**Written exercise**. Count the lines in the listing below that contain the word "section". Reply with only the number.

**Supplied information**.

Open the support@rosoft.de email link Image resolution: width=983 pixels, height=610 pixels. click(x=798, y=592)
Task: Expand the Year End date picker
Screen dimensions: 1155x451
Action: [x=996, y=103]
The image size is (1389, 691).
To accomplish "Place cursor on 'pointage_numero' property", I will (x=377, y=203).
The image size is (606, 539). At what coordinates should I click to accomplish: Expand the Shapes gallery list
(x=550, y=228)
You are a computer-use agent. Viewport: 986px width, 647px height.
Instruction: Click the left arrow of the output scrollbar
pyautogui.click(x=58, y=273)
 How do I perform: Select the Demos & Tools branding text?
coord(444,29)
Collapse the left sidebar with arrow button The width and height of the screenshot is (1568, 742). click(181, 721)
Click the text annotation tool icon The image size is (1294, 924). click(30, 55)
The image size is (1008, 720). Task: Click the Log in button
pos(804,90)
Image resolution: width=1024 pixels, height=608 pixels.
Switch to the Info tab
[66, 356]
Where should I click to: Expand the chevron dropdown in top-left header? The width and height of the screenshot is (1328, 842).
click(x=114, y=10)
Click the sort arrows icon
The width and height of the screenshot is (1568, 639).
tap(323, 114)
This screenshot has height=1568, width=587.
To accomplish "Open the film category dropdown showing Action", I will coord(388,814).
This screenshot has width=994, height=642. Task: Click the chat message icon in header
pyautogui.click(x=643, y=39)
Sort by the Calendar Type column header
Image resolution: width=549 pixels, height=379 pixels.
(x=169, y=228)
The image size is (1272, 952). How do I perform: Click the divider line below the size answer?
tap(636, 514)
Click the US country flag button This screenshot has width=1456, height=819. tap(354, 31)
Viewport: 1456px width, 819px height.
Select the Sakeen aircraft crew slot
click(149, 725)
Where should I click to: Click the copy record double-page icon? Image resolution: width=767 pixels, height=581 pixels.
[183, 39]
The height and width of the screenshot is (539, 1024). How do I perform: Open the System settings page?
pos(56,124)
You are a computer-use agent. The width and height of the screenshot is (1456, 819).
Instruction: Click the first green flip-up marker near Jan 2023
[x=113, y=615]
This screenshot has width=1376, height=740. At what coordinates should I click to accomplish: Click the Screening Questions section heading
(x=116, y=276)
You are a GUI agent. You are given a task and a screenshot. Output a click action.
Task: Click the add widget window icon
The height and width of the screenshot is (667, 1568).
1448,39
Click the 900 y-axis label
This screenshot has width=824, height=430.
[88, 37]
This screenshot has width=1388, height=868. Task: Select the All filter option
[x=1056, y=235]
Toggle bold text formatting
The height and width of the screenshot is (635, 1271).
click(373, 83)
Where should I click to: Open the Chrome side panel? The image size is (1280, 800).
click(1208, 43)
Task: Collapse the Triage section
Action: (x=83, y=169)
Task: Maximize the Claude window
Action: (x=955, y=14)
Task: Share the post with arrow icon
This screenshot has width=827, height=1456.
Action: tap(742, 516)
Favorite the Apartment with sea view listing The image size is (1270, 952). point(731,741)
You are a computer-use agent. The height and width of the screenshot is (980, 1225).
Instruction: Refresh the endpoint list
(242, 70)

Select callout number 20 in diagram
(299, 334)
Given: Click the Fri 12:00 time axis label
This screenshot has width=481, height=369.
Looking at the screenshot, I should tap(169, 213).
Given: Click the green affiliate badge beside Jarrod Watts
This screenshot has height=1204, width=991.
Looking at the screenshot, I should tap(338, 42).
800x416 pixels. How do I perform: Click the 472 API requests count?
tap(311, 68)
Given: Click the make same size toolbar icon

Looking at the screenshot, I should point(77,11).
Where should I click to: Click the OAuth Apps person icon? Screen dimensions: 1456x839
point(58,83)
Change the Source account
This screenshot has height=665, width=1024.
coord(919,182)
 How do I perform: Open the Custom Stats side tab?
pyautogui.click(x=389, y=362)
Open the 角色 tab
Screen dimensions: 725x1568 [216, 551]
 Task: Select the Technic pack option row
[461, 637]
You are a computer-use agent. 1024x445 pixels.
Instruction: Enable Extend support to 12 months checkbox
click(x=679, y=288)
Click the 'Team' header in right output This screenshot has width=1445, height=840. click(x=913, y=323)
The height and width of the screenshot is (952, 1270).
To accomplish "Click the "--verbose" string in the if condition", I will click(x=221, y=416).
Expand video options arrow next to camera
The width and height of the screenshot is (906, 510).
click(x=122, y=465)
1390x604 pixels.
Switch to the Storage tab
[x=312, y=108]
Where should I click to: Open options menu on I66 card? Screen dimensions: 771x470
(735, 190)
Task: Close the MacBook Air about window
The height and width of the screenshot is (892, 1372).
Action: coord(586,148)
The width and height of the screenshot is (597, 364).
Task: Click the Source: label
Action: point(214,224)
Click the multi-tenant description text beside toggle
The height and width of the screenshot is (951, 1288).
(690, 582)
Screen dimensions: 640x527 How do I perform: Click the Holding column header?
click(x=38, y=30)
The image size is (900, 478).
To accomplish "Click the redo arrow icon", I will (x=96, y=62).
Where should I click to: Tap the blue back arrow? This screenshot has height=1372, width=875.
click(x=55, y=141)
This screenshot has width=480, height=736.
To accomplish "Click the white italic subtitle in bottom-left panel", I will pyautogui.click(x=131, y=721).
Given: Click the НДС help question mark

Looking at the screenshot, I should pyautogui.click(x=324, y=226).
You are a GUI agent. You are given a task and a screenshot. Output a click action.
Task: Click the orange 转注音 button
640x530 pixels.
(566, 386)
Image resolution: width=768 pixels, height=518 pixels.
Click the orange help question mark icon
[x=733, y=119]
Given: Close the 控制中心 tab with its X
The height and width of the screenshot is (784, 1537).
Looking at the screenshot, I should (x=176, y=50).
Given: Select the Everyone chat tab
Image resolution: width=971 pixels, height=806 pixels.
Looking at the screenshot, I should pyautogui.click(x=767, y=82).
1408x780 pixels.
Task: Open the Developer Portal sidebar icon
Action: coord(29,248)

**Complete answer**. 2